I said up above that this book is comprehensive, and that’s not entirely true. Wood’s work on Marvel and other superhero books is given short shrift in the text, though artwork samples do appear. Given the comments in his “There Are Good Guys And Bad Guys” essay, editor Stewart clearly doesn’t rank that material as Wood’s finest, which is supportable. However, in the interest of a complete overview, a couple of pages discussing Wood’s run as a “superstar artist” in the mid-‘60s in more detail would have been appreciated. As long as I’m nitpicking, so would a chronology, slightly fuller biographical sketch – Wood’s wives seem to come and go at will – and an index.

But Wood’s work speaks for itself in the drawings included here, some previously unpublished, and this in turn provides the best possible recommendation for the book: It makes me want to see more of that work, especially but not only the Witzend material.
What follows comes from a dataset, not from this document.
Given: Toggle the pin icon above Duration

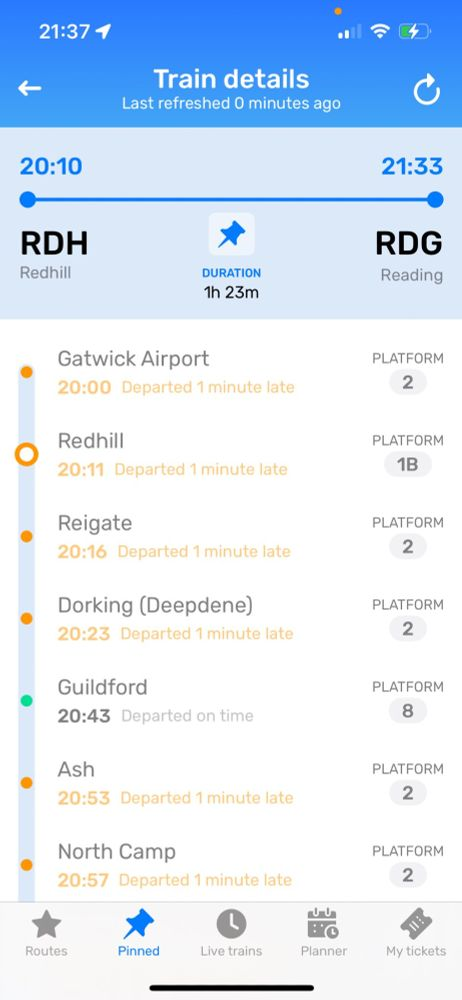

Little seems to be readily available, which must vex Wood’s longtime fans as it now does me, a newbie.

A man of deeply repressed feelings, Wood had for too long sought release in alcohol; for this and other reasons he was in poor health as he approached the end of his life. Yet the best part of the man, it appears, helped his friends to overlook the other, twisted, darker side of Wood. Or at least to live with it as long as they could… until Wood couldn’t.

Wood took his own life in 1981. In a fascinating “rap session” of former Wood assistants conducted four years afterwards, they digress more than once into discussion of just how honest they wish to be. They conclude that Wood would want them to be candid, but admit they still desire to protect him, and balance their comments accordingly. The portrait that emerges is of a blissfully talented, demonically tormented man whose quality of work and friendship when he was at his best was great.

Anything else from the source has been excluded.